Identify Pathways
The Identify Pathways tool takes a functional abundance table with EC terms or a differential abundance table with EC terms as input and translates these into pathway calls using a pathway database. A pathway database can be obtained with the Download Pathway Database tool, see Download Pathway Database. If the input is an abundance table, the called pathways will correspond to all pathways present in the sample. If the input is a differential abundance table, the called pathways are the pathways that have been up or down regulated between two groups of samples.
The algorithm produces a range of solutions for the pathway calls:
- The naive solution where a pathway is called if it contains at least one of the functional terms present in the input table.

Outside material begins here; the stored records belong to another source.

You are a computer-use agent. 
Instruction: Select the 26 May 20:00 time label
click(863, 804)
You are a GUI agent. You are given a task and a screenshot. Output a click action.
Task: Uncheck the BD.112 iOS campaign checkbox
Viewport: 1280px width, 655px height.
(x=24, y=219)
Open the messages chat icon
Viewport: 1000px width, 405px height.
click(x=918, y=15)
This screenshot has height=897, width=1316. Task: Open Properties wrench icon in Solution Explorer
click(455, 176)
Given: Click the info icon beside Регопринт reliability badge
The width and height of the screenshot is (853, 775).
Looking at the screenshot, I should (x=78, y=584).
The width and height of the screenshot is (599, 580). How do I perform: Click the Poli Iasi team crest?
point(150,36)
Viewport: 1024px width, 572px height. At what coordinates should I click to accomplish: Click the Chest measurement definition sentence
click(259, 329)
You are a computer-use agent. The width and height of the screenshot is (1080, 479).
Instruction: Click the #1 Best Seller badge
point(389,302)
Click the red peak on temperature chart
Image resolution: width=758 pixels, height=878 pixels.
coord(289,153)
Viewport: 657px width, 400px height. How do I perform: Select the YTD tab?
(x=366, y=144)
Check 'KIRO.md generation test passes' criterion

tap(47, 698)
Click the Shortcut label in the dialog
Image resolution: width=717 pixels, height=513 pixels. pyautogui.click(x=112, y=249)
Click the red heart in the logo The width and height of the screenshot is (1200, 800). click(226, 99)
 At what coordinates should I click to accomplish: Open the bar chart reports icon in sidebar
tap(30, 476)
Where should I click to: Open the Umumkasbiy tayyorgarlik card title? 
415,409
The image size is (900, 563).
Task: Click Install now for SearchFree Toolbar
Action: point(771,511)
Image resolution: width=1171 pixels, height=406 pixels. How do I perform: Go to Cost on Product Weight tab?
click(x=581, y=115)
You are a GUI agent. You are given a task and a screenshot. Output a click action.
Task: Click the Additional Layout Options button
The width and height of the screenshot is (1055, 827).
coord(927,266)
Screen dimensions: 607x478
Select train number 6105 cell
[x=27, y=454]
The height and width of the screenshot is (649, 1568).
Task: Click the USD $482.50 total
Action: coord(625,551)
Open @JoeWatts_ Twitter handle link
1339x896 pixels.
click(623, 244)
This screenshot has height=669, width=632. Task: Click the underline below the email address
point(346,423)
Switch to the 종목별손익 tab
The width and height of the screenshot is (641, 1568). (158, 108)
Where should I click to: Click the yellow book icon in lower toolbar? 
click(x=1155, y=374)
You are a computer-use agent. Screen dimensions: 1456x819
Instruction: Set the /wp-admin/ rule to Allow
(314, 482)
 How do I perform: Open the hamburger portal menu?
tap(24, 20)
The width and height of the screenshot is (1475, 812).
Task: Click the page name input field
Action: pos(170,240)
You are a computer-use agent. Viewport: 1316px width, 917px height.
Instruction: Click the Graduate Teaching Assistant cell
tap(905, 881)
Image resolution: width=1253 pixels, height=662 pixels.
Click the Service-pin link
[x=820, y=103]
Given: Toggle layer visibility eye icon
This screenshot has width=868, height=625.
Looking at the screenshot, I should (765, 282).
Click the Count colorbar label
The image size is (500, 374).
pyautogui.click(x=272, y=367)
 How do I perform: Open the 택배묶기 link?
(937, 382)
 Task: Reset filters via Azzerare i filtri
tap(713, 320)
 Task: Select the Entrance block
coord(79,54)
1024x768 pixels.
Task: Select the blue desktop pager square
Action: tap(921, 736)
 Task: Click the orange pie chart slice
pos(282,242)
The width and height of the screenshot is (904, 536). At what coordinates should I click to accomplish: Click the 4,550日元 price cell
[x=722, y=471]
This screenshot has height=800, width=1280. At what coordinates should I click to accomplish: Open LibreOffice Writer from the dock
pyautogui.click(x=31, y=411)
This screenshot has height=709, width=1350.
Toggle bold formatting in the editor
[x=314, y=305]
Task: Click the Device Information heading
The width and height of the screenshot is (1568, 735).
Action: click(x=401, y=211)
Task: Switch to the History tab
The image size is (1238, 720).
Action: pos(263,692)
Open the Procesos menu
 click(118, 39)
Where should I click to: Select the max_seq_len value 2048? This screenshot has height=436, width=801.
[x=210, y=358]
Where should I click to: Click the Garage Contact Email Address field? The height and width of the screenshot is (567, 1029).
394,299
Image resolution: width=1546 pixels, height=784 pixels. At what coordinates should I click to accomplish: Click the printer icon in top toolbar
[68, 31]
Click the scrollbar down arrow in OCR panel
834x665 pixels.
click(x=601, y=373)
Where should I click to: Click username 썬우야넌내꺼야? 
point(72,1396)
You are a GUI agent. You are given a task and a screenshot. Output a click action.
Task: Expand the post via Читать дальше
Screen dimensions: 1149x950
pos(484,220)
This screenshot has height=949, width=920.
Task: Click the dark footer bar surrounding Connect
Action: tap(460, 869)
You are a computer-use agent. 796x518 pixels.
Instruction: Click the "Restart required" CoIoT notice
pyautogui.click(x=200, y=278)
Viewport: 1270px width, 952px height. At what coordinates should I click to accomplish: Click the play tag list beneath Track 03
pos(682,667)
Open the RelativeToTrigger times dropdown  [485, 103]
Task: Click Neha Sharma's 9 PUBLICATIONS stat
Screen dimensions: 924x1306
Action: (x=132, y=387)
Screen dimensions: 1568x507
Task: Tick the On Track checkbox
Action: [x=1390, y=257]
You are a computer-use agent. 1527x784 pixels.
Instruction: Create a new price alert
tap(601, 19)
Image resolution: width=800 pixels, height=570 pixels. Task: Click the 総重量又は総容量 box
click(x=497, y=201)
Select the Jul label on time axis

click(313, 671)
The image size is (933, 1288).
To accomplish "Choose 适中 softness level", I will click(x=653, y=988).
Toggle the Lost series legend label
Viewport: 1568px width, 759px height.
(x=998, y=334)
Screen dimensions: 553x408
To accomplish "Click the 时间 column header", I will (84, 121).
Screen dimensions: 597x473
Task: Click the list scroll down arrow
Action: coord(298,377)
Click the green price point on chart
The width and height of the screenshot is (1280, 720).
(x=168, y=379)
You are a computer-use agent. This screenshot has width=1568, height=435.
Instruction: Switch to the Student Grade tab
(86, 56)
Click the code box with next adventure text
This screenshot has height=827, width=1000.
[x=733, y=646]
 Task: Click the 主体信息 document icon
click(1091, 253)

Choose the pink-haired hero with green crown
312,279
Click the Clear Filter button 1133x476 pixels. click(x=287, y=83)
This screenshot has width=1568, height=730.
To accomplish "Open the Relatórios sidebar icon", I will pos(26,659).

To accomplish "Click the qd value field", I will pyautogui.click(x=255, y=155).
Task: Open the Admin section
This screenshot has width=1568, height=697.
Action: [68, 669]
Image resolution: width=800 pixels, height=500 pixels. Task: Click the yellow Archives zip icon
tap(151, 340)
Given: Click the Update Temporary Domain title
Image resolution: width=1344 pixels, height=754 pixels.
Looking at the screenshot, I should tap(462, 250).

- The minimum solution where the smallest set of pathways is chosen such that all terms from the input are present in at least one of the chosen pathways. This is similar to MinPath[Ye and Doak, 2009], only that the algorithm used is based on a greedy minimum set cover strategy and thus only finds an approximate solution to the stated minimization problem.
- The confidence based solution where each pathway is associated with a confidence call based on randomized evaluations of the minimum set cover strategy. In this way, each pathway call is be associated with a confidence for the presence of that pathway. The naive solution and the minimum solution are the outer goal posts, whereas the confidence based solution gives a smooth metric in-between.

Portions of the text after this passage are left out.